Dr Ruth Slatter is Lecturer in Geography at The Open University. A cultural and historical geographer with a background in art and design history, her research explores what the material and visual culture of religious spaces can reveal about ordinary individuals' everyday experiences of religion, faith, and spirituality since 1850. Most recently, Ruth has been working with the Methodist Women's Collection at Epworth Old Rectory and the work of nineteenth-century Methodist artist James Smetham.
Cristina Ros i Solé is Chair of the International Association of Languages and Intercultural Communication and Senior Lecturer in Language, Culture and Learning at Goldsmiths, University of London. Her work currently focuses on how we ‘live’ languages and cultures from a material culture and philosophical point of view. Her work draws on post-humanism, new materialism and post-qualitative methodology. Cristina has published widely on language education, intercultural communication and, more recently, on how multilingual speakers make sense and engage in home-making and world-making through the everyday and the ordinary.

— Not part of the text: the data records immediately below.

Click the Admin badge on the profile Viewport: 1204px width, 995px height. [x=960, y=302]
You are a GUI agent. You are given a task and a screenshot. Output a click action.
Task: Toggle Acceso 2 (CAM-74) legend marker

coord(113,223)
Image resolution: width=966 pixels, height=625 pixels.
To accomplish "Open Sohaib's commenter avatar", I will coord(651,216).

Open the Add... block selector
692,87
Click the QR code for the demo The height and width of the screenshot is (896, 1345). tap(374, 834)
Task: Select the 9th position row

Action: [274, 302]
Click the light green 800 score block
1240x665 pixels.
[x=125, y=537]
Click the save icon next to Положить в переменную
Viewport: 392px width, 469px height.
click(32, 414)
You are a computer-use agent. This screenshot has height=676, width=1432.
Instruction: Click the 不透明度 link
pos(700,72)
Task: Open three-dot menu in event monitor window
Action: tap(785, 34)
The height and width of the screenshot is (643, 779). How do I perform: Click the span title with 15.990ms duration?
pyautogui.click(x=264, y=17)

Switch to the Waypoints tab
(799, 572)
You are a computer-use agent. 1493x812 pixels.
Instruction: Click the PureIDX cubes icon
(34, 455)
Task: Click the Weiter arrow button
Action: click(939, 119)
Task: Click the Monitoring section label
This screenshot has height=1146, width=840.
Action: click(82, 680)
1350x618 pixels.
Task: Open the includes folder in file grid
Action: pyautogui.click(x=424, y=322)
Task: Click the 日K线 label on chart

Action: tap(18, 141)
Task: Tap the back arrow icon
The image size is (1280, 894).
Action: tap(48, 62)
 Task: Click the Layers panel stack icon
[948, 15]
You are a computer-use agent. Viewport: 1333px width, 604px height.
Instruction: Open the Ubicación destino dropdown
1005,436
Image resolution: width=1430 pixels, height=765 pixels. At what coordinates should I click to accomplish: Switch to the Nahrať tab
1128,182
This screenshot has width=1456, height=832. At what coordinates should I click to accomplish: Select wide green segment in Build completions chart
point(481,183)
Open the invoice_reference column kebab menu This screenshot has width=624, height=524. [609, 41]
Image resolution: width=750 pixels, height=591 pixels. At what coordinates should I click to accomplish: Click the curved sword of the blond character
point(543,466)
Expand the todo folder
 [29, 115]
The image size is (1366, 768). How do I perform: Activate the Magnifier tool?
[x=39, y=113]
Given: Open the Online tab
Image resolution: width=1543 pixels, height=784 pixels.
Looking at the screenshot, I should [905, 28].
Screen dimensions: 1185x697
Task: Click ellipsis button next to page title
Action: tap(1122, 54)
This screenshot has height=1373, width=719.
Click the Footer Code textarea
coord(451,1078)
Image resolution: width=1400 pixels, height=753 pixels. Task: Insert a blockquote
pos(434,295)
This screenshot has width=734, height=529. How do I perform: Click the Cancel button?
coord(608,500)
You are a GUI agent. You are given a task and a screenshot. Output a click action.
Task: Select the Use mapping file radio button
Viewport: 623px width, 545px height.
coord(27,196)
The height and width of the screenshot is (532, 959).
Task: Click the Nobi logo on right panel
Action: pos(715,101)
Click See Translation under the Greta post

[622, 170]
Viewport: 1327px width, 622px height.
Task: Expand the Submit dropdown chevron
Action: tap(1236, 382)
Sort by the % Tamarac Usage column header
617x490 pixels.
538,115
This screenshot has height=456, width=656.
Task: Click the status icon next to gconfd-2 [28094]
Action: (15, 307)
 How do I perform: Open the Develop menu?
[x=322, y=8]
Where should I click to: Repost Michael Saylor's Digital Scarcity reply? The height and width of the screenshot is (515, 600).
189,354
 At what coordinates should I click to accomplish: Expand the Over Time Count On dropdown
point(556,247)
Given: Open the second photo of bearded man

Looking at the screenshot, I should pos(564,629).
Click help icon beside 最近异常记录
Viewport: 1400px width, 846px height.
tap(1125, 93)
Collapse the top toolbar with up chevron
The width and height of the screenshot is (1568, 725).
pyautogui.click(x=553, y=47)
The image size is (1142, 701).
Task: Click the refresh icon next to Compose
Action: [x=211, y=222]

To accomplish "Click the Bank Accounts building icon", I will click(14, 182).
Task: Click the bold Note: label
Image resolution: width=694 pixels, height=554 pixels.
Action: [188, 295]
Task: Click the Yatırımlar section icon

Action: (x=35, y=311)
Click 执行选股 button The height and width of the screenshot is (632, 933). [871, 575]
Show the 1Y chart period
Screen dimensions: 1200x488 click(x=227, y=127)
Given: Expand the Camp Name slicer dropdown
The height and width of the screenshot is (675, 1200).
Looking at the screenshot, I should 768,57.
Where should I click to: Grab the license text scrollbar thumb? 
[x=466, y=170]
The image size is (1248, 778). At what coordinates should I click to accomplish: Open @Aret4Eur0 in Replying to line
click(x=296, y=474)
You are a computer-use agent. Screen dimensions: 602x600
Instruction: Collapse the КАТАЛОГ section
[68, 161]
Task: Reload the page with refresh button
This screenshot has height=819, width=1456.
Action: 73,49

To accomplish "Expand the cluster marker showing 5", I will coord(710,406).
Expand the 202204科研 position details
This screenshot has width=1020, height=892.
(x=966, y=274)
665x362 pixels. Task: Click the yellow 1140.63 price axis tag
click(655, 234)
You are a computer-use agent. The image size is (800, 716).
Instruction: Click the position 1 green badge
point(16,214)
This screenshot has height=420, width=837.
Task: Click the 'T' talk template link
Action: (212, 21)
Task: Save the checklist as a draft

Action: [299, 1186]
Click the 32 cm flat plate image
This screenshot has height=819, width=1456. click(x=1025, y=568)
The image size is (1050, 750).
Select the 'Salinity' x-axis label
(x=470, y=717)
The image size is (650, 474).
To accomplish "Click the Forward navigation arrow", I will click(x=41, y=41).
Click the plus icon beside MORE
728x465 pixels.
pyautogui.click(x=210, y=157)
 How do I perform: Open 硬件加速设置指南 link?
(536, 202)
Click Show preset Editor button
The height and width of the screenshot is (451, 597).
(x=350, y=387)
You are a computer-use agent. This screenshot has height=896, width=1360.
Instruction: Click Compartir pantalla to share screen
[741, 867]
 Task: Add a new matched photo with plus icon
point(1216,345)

Maria Kardasi is a qualified psychotherapist and relationship counsellor and has a private practice based in London. She holds a Bachelor (BA) degree in Psychology, a Master's (MA) degree in Clinical Psychology, a Diploma (Dip) in Family Systems Therapy, an Externship in Emotionally Focused Therapy. She is a MBACP registered member (British Association for Counselling and Psychotherapy). Maria’s core approach to therapy focuses on understanding the family and social dynamics to which people are born into, how this system influences and shapes who they are as well as how they can challenge, differentiate and create their own values and meaningful relationships in the here and now.